* _What is needed_:
Please print every record below exactly as it appears.

[Stored records]
════════

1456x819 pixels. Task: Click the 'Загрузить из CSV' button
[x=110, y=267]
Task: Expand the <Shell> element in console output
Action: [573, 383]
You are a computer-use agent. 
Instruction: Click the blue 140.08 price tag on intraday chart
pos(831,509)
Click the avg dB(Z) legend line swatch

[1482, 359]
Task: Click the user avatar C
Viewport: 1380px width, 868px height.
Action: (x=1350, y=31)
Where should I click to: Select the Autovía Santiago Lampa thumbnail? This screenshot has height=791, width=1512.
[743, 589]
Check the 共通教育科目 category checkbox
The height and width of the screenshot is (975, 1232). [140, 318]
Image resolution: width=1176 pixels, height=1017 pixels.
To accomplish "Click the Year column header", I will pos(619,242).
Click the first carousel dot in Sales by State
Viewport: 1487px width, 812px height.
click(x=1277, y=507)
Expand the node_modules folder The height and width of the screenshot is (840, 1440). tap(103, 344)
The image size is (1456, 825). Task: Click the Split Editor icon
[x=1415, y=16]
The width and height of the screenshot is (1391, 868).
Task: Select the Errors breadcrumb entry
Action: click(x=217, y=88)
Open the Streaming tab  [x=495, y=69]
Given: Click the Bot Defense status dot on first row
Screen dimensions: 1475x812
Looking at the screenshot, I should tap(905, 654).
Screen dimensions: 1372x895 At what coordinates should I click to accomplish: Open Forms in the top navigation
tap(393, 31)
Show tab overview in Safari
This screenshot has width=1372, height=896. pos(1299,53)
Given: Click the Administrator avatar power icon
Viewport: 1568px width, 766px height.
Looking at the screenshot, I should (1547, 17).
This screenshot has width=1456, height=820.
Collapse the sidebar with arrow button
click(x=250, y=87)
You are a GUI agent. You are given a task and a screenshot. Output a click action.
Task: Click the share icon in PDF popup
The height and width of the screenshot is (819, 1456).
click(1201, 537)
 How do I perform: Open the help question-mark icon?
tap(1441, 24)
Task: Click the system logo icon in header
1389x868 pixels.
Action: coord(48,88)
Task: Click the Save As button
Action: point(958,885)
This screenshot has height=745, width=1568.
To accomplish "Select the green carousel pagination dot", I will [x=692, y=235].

════════

* _Written solution_:
1456x819 pixels. Task: Click the 'Загрузить из CSV' button
[x=110, y=267]
Task: Expand the <Shell> element in console output
Action: [573, 383]
You are a computer-use agent. 
Instruction: Click the blue 140.08 price tag on intraday chart
pos(831,509)
Click the avg dB(Z) legend line swatch

[1482, 359]
Task: Click the user avatar C
Viewport: 1380px width, 868px height.
Action: (x=1350, y=31)
Where should I click to: Select the Autovía Santiago Lampa thumbnail? This screenshot has height=791, width=1512.
[743, 589]
Check the 共通教育科目 category checkbox
The height and width of the screenshot is (975, 1232). [140, 318]
Image resolution: width=1176 pixels, height=1017 pixels.
To accomplish "Click the Year column header", I will pos(619,242).
Click the first carousel dot in Sales by State
Viewport: 1487px width, 812px height.
click(x=1277, y=507)
Expand the node_modules folder The height and width of the screenshot is (840, 1440). tap(103, 344)
The image size is (1456, 825). Task: Click the Split Editor icon
[x=1415, y=16]
The width and height of the screenshot is (1391, 868).
Task: Select the Errors breadcrumb entry
Action: click(x=217, y=88)
Open the Streaming tab  [x=495, y=69]
Given: Click the Bot Defense status dot on first row
Screen dimensions: 1475x812
Looking at the screenshot, I should tap(905, 654).
Screen dimensions: 1372x895 At what coordinates should I click to accomplish: Open Forms in the top navigation
tap(393, 31)
Show tab overview in Safari
This screenshot has width=1372, height=896. pos(1299,53)
Given: Click the Administrator avatar power icon
Viewport: 1568px width, 766px height.
Looking at the screenshot, I should (1547, 17).
This screenshot has width=1456, height=820.
Collapse the sidebar with arrow button
click(x=250, y=87)
You are a GUI agent. You are given a task and a screenshot. Output a click action.
Task: Click the share icon in PDF popup
The height and width of the screenshot is (819, 1456).
click(1201, 537)
 How do I perform: Open the help question-mark icon?
tap(1441, 24)
Task: Click the system logo icon in header
1389x868 pixels.
Action: coord(48,88)
Task: Click the Save As button
Action: point(958,885)
This screenshot has height=745, width=1568.
To accomplish "Select the green carousel pagination dot", I will [x=692, y=235].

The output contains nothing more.